Il libro è breve ma la ricostruzione molto dettagliata, meriterebbe la dovuta attenzione e il tempo necessario.
Giusto a titolo di curiosità, si potrebbero collocare sulla scena alcune persone, quantomeno citarle in questa recensione, limitatamente all’edificio in via Marsala, a Chiavari, che ospitava lo studio dove la ragazza è stata colpita mortalmente. È una suggestione che deriva dall’insistente richiesta della mamma di Nada di cercare la verità all’interno di quel palazzo.
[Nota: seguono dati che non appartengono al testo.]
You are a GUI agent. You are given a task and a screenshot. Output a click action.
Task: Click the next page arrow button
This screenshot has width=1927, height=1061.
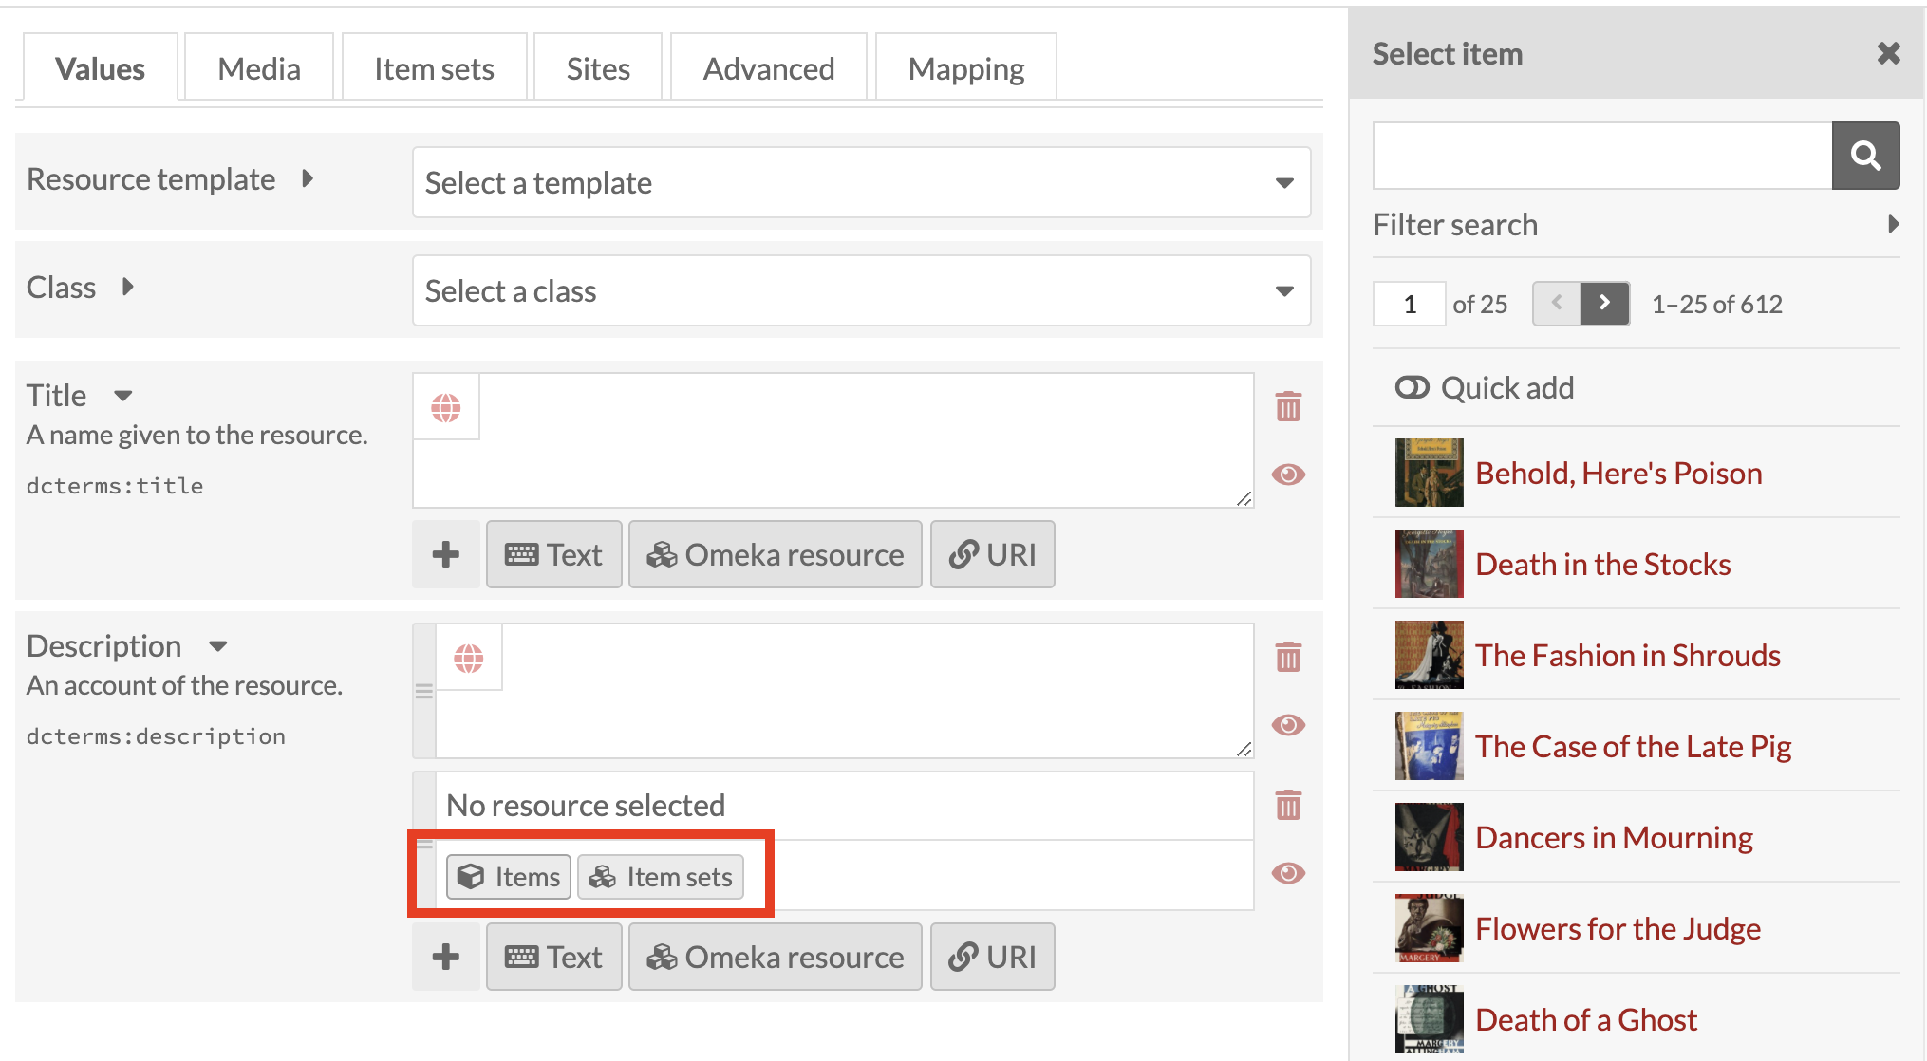1604,301
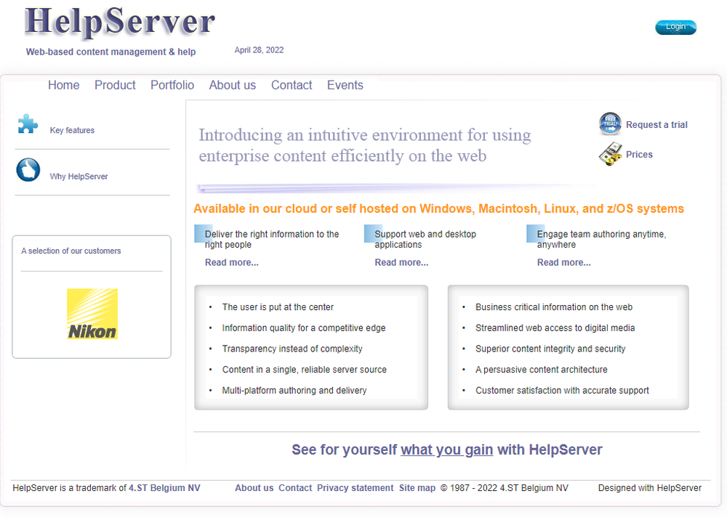This screenshot has height=520, width=727.
Task: Open the Home menu item
Action: tap(64, 85)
A suo avviso è stato fatto in modo poco approfondito.
Dal punto di vista della criminogenesi, si potrebbe pensare a un delitto d’impeto, scaturito da uno scatto di rabbia incontenibile, che ha portato l’esecutore ad infierire sulla povera giovane, bersaglio della sua condotta violenta, con una ripetizione impietosa dei colpi, che hanno continuato ad infliggere danni devastanti a “quella testa” che proprio non ne voleva sapere di ragionare nella maniera giusta”.
Detto questo, ecco un abbozzo di profiling senza pretese. Qualcuno voleva punire un cocciuto “NO” da parte della Cella. Un’ ipotesi da fiction, ma pur sempre accreditata nel volume.
A riprova dell’andamento delle indagini: una testimone ha dichiarato di aver telefonato insistentemente allo studio e di avere ottenuto una breve risposta da una voce di “donna non giovane”. La teste colloca l’orario della conversazione mentre Nada poteva già essere caduta in un lago di sangue. Non si è venuti a capo nemmeno di questa pista.
Eppure un colpevole c’è - sempre che sia ancora in vita - e non avrà apprezzato la pubblicazione di questo libro.